# TEXTO PARA LEITURA
Por sua vez, no que tange à nobreza, foi criado expressamente para julgar
as pessoas as quais se atribuíam à culpa da tentativa de regicídio um órgão
denominado Tribunal da Inconfidência; porém os juízes encarregados do caso
jamais lograram provar substancialmente uma inteira e líquida culpabilidade dos
réus, pois as provas eram tão fracas e inconsistentes que às vezes nada mais
eram do que deduções extraídas do que indivíduos teriam dito ou ouvido pelas
ruas, e as confissões obtidas de alguns réus teriam sido conseguidas por
intermédio de coação física.

# LINHAS APRESENTADAS
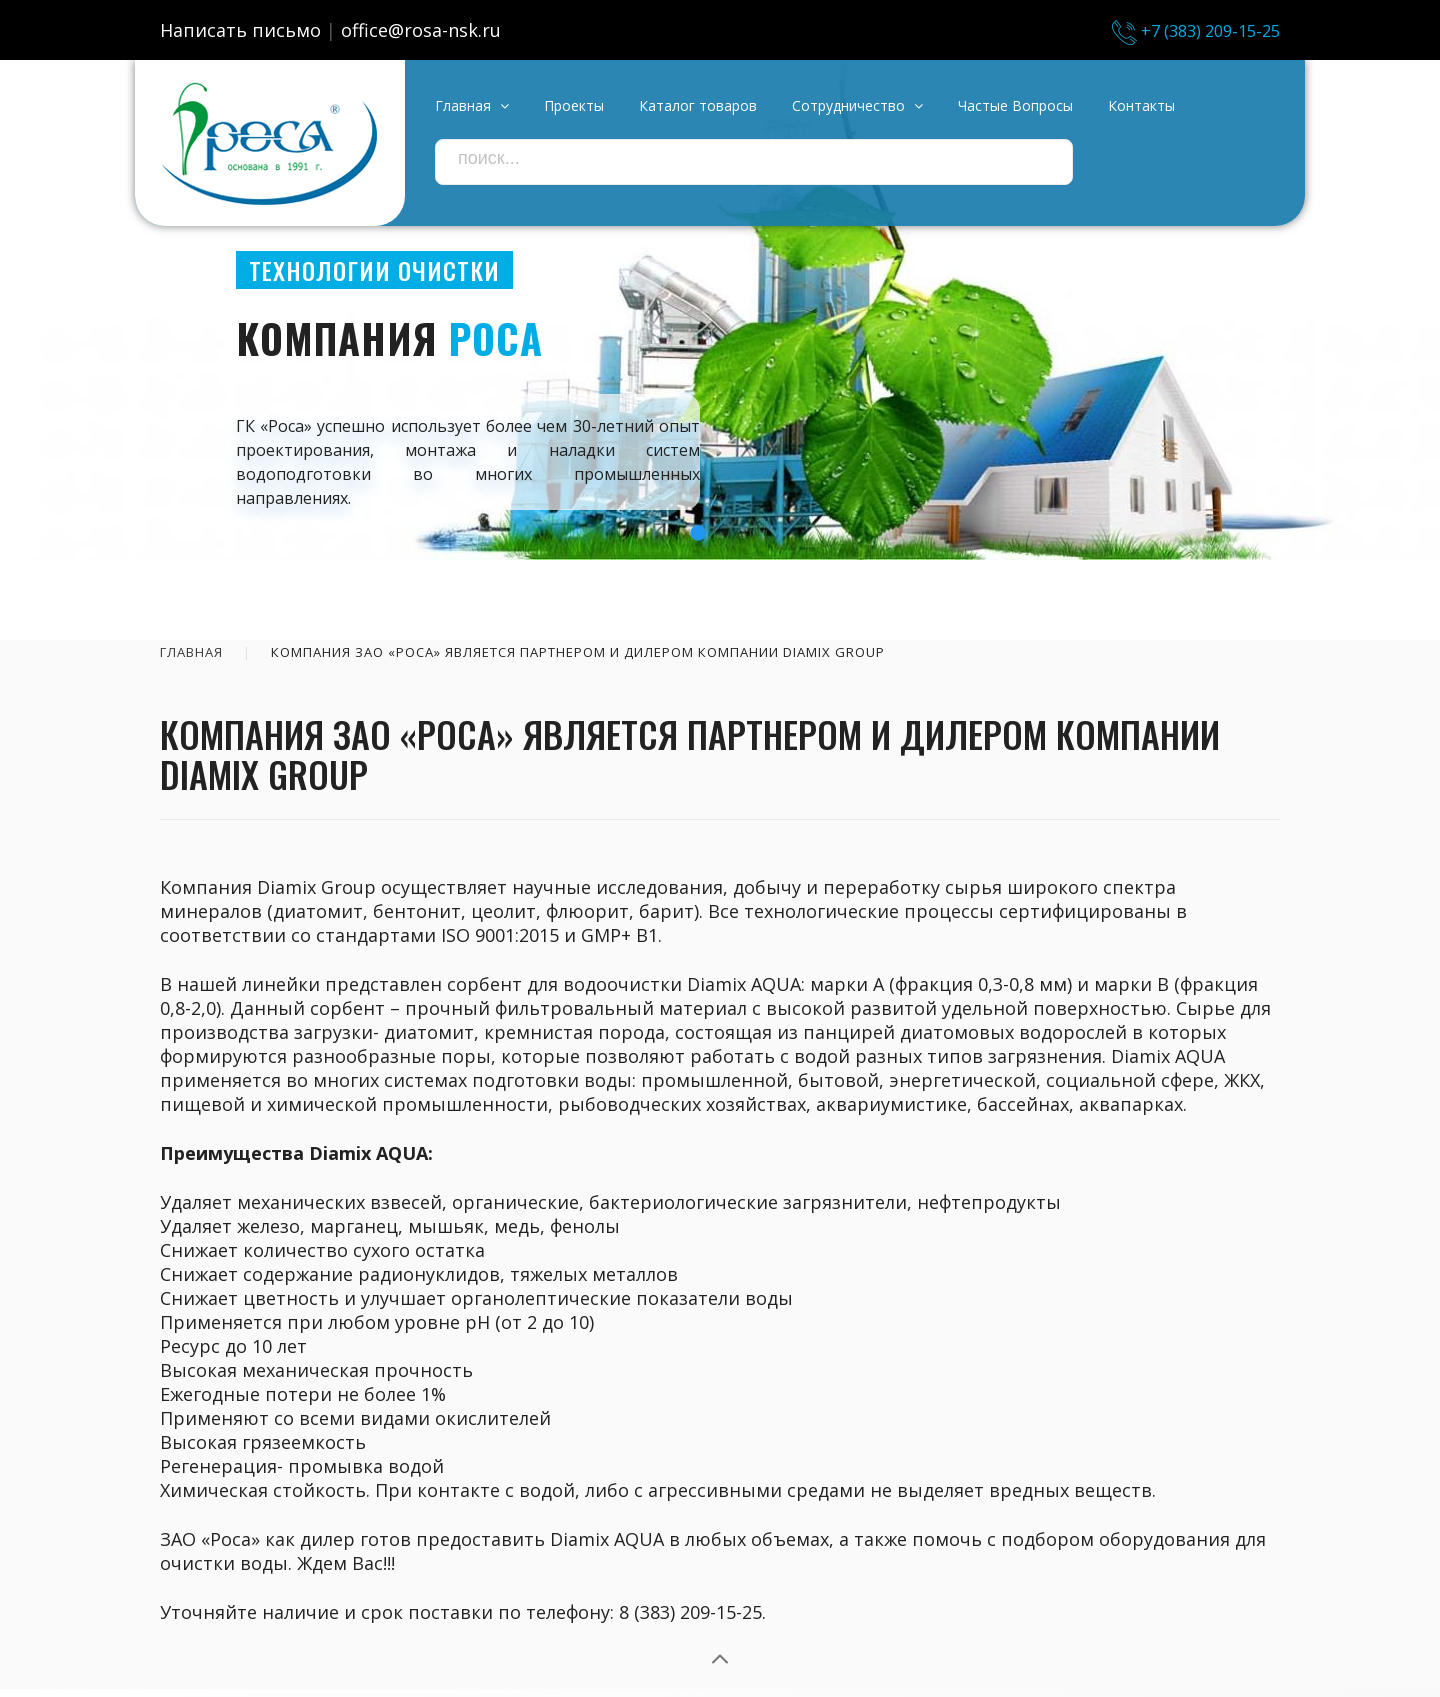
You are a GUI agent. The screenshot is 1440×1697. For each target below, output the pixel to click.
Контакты (1141, 105)
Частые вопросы (1015, 105)
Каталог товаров (698, 105)
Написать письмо (240, 30)
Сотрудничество (857, 105)
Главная (191, 652)
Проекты (574, 105)
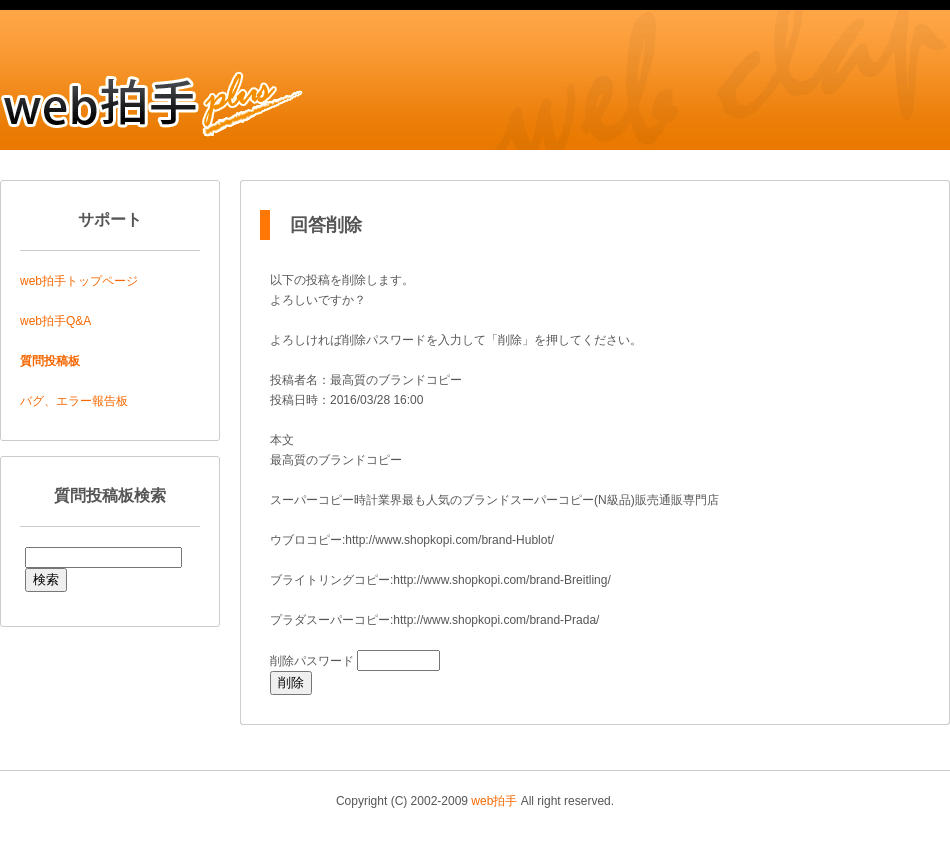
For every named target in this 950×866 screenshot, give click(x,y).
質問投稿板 (50, 361)
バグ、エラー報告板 (74, 401)
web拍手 (494, 801)
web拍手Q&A (55, 321)
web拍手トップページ (79, 281)
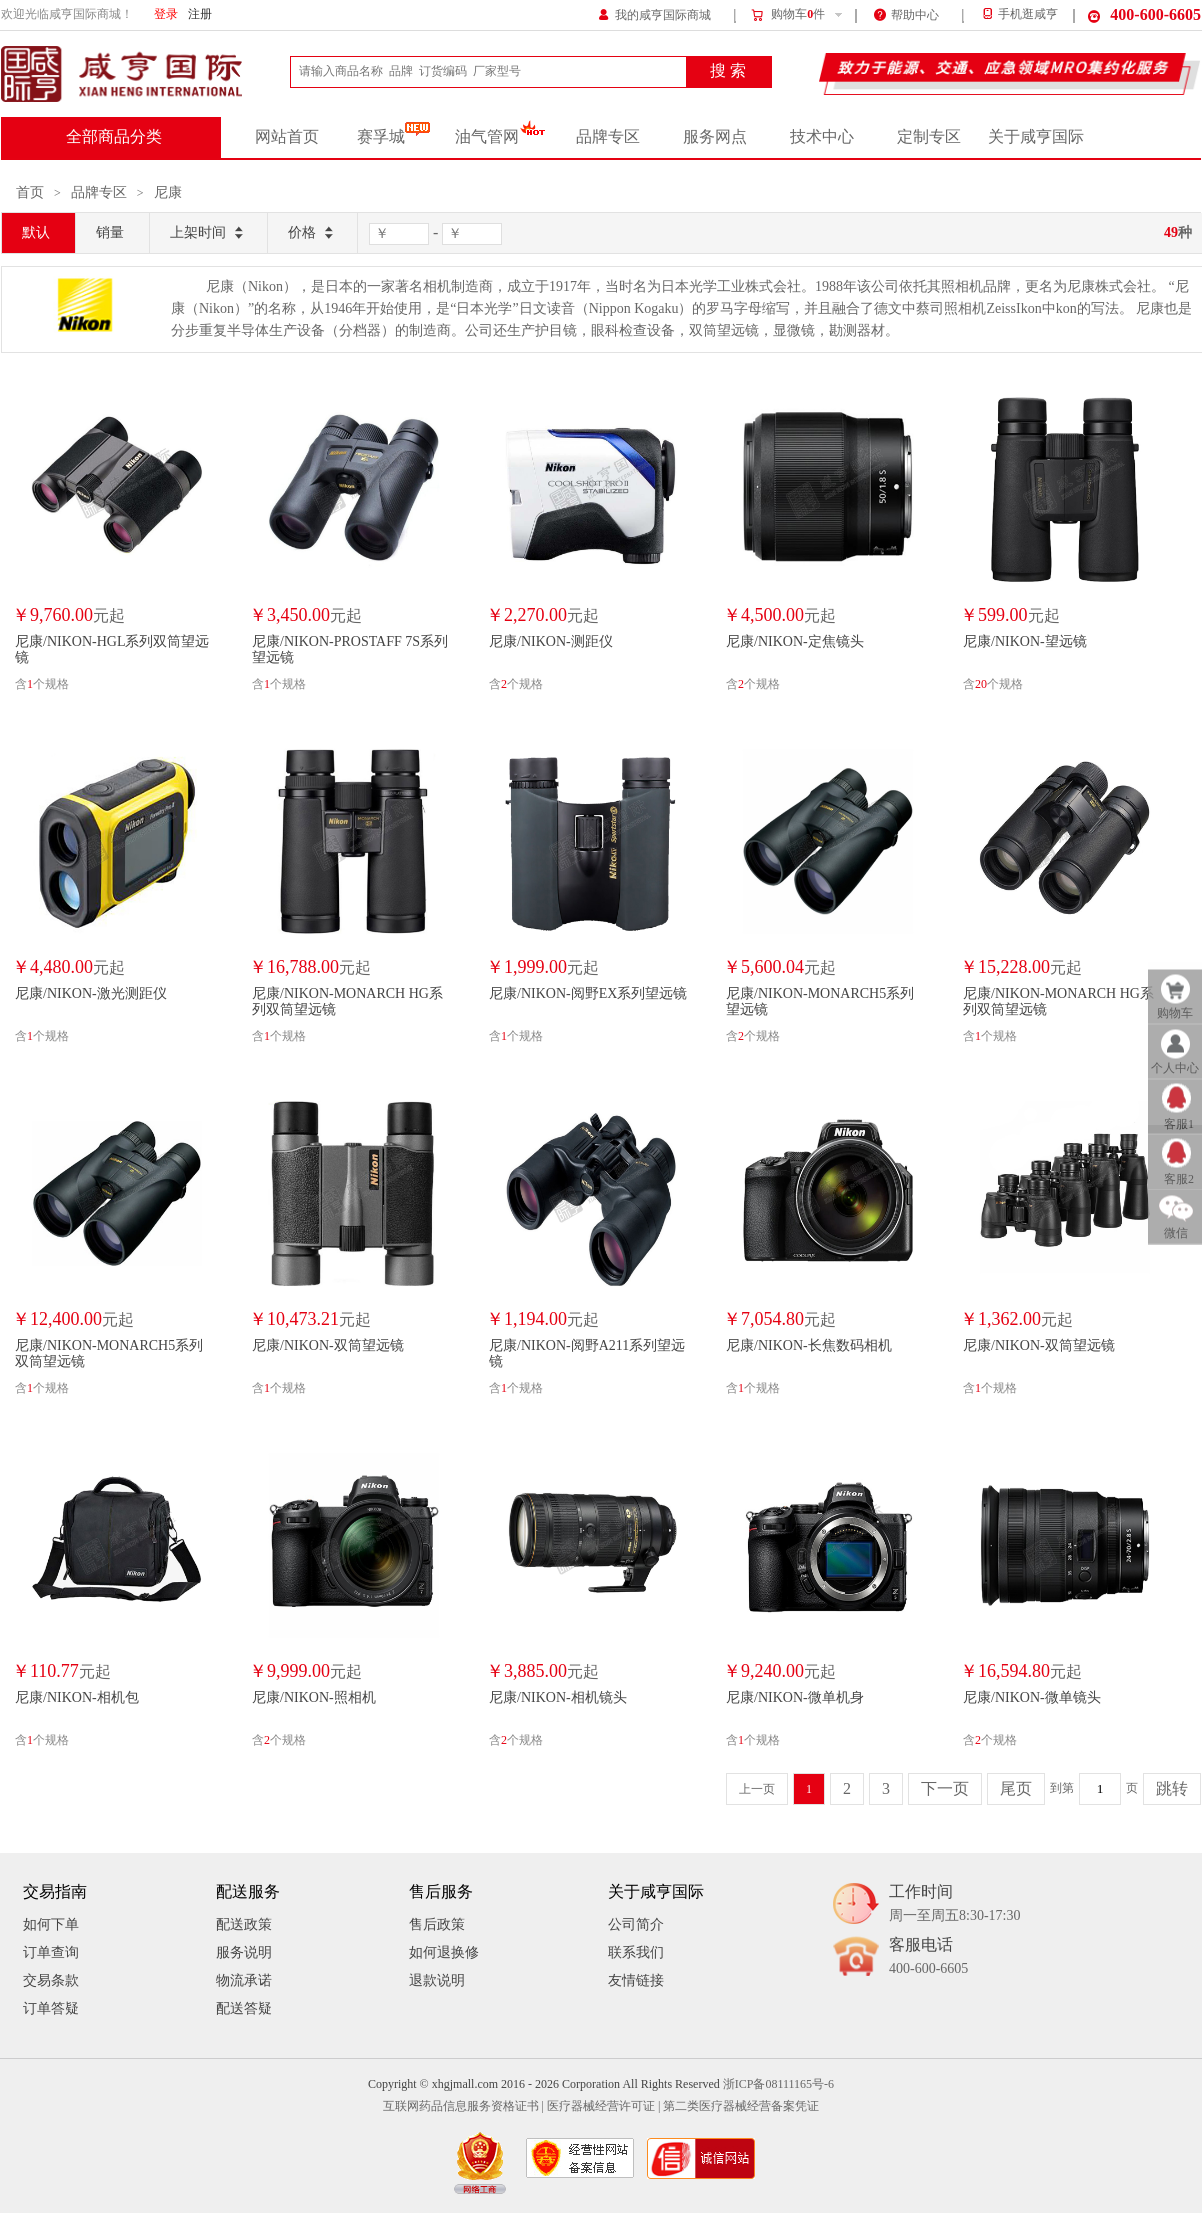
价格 (312, 233)
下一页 (945, 1789)
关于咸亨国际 (1036, 137)
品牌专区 (608, 137)
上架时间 (208, 233)
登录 (166, 14)
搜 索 (728, 71)
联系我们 (636, 1952)
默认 (36, 232)
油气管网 (500, 137)
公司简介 (636, 1924)
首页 (30, 192)
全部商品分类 (114, 137)
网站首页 (287, 137)
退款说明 (437, 1980)
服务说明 (244, 1952)
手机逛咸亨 (1019, 14)
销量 (110, 232)
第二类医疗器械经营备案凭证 (741, 2106)
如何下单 (51, 1924)
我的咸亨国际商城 (654, 13)
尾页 (1016, 1789)
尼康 (168, 192)
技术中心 (822, 137)
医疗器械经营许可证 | (603, 2106)
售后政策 (437, 1924)
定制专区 (929, 137)
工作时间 (954, 1904)
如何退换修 (444, 1952)
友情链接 (636, 1980)
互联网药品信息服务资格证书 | (463, 2106)
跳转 (1172, 1789)
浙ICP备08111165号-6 (778, 2084)
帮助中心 (906, 13)
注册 (200, 14)
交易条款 (51, 1980)
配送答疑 (244, 2008)
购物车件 (787, 15)
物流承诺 (244, 1980)
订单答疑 (51, 2008)
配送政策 (244, 1924)
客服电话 (928, 1957)
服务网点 (715, 137)
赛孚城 (393, 137)
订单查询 (51, 1952)
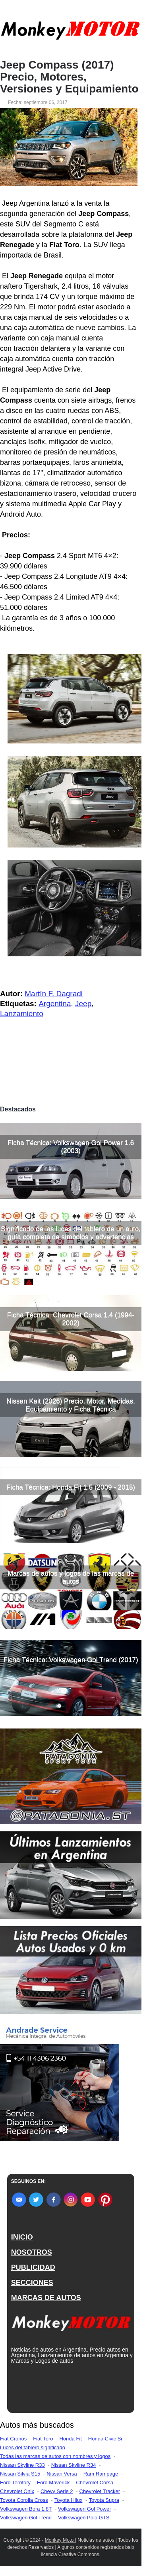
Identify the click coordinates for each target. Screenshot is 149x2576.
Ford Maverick (53, 2483)
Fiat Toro (43, 2439)
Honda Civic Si (105, 2439)
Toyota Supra (104, 2500)
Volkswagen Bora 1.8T (26, 2509)
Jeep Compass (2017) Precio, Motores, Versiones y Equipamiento (69, 77)
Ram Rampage (100, 2474)
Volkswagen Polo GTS (83, 2518)
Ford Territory (15, 2483)
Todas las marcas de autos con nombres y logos (55, 2456)
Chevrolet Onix (17, 2491)
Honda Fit (70, 2439)
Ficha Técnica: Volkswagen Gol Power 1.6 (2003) (71, 1146)
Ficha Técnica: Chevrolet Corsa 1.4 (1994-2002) (70, 1319)
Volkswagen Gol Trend (26, 2518)
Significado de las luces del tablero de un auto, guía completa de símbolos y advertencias (71, 1233)
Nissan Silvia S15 (20, 2474)
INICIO (22, 2237)
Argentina (55, 1003)
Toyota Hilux (68, 2500)
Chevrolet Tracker (99, 2491)
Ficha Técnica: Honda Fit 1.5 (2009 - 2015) (70, 1487)
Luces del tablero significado (32, 2447)
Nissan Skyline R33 (22, 2465)
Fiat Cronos (13, 2439)
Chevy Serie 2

# EXERCÍCIO CURTO 1
As afirmações (a), (b) e (c) estão de acordo com o texto sobre o Tribunal da Inconfidência? Responda sim ou não para cada uma, citando literalmente as palavras do texto que decidem a questão. (a) O tribunal foi criado especificamente para julgar os acusados da tentativa de regicídio. (b) Os juízes conseguiram provar de forma sólida a culpa dos réus. (c) Parte das confissões teria sido obtida por meio de violência física.
# EXERCÍCIO CURTO 2
Como você resumiria o texto sobre o Tribunal da Inconfidência em duas frases?
# EXERCÍCIO CURTO 3
Dê continuidade ao texto sobre o Tribunal da Inconfidência a partir da última frase apresentada.
As linhas constituem um material à parte, independente do texto.

# RESPOSTA DA TAREFA 1
(a) Sim: "foi criado expressamente para julgar as pessoas as quais se atribuíam à culpa da tentativa de regicídio".
(b) Não: "jamais lograram provar substancialmente uma inteira e líquida culpabilidade dos réus".
(c) Sim: "as confissões obtidas de alguns réus teriam sido conseguidas por intermédio de coação física".

# RESPOSTA DA TAREFA 2
Para julgar os nobres acusados da tentativa de regicídio, criou-se um órgão chamado Tribunal da Inconfidência. Os juízes, porém, nunca provaram plenamente a culpa dos réus, pois as provas eram fracas e às vezes se baseavam apenas no que se teria dito ou ouvido nas ruas, e algumas confissões teriam sido obtidas por coação física.

# RESPOSTA DA TAREFA 3
É nesse contexto que deve ser analisada a confissão do Duque de Aveiro, o
qual sob tortura chegou a confessar muito mais do que lhe fora perguntado,
implicando na conjura todos aqueles que sabia terem caído no desagrado do Rei e
de seu todo-poderoso ministro. Por conseguinte, asseverou que o desacato havia
sido cometido por instigação dos padres jesuítas, tendo como cúmplices os
nobres Marquês de Angeja, o Conde de Avintes, os Condes da Ribeira Grande,
Óbidos e São Lourenço, os Marqueses de Távora pai e filho, José Maria de Távora
e o Desembargador Costa Freire [06]. Todavia, por ordem do ministro,
o conteúdo dessa "confissão" não serviu para incriminar a totalidade
das pessoas nele envolvidas, mas apenas as que lhe interessavam.
Ademais, a Marquesa Leonor de Távora nunca esteve presente no Tribunal e
sequer foi inquirida pelos juízes, pois nem se sabia que ela estava entre os
acusados. De fato, só quando o desembargador Eusébio Tavares de Sequeira (o
qual houvera sido incumbido pelo próprio rei de proceder à defesa dos
inculpados) requereu a Carvalho e Melo os quesitos do processo e inculpação
para redigir tal defesa, é que o ministro lhe comunicou que ela era um dos
principais acusados.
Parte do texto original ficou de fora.